报告人简介(CV):
Ariel Ruzin 教授,博士,博导,现为以色列特拉维夫大学物理电子学教授。主要研究方向是复合半导体探测器(SiGe, CdTe, CdZnTe, CdMnTe),硅和金刚石探测器,钠米接触,器件模拟,和原子力显微镜等。Rubin 教授是 Springer Nature 的 Journal of Materials Science: Materials in Electronics 的编辑, IEEE 资深会员,SPIE 和 OePG 会员,CERN RD50 成员。
报告摘要(Abstract):
Ever since the discovery of ionizing radiation in 1895, its detection became a major research challenge. There are three main reasons for the importance of that field: (i) The usefulness of this penetrating radiation; (ii) the hazards of the radiation to living creatures; (iii) the information it carries about the fundamental nature surrounding us.

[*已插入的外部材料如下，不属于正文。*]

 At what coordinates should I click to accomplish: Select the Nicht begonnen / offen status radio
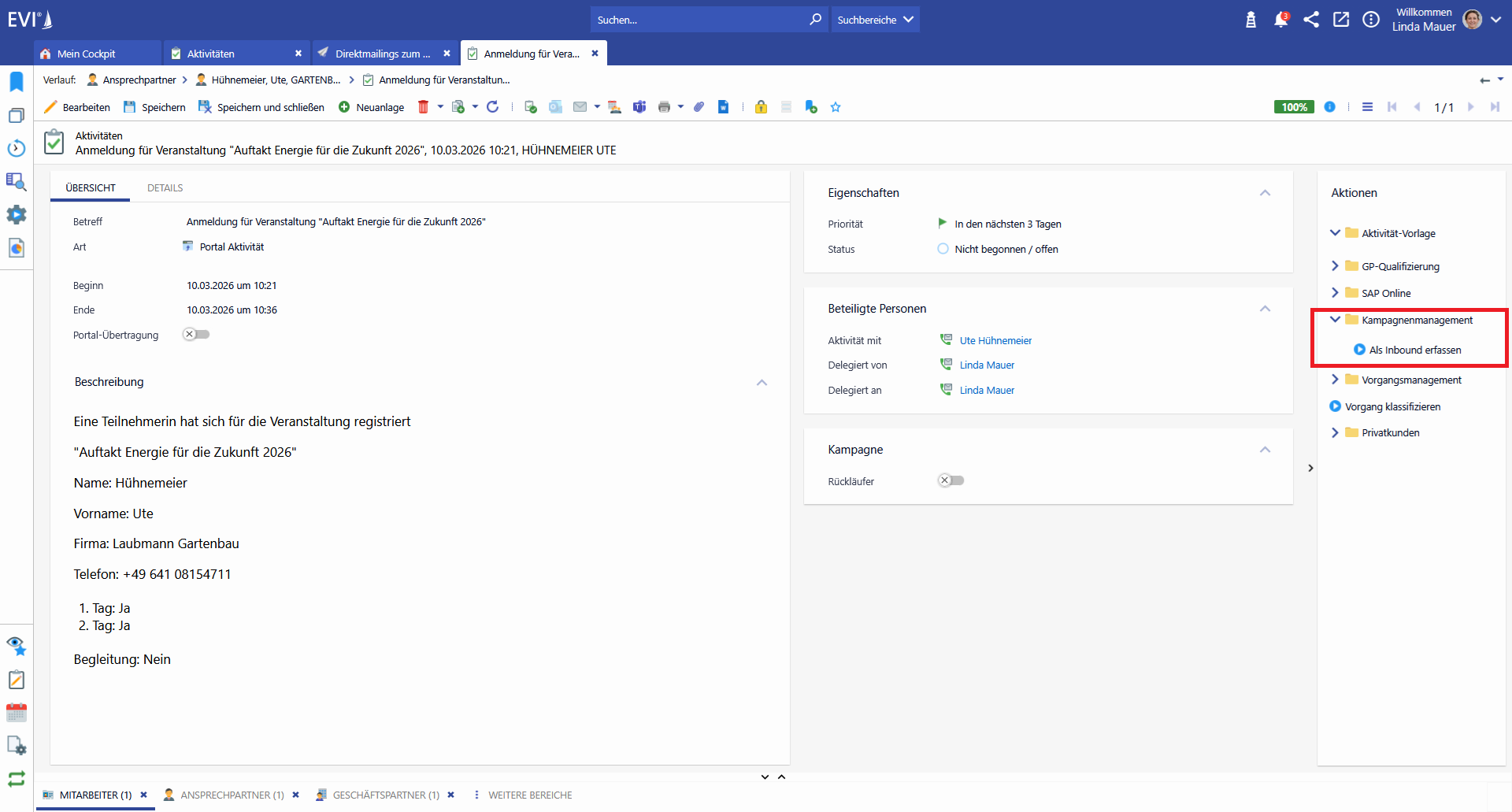point(943,249)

There are several types of “detection”: (a) counting the particles; (2) finding the energy of each particle; (3) finding the time of the particle-matter interaction; (4) finding the total energy carried by the radiation per unit time, per unit area. There are various types of ionizing particles and various energy ranges. These particles have varying reaction/interaction cross- sections with matter; therefore their detection requires various detectors.
Ionizing radiation detectors are key components in numerous applications in the fields of medicine, security, non-destructive testing in industry, science, etc. Development of new applications and development of existing systems constantly challenge the performance requirements from the detectors. For example: higher absorption efficiency would decrease the patient dose during medical imaging, higher spatial resolution would provide more detailed information, etc. Many of the novel detector materials are wide bandgap compound semiconductors. Alongside many advantages, these materials introduce a number of technological and even fundamental issues.
This presentation reviews the various semiconductor detector types (materials and structures), applications, and challenges.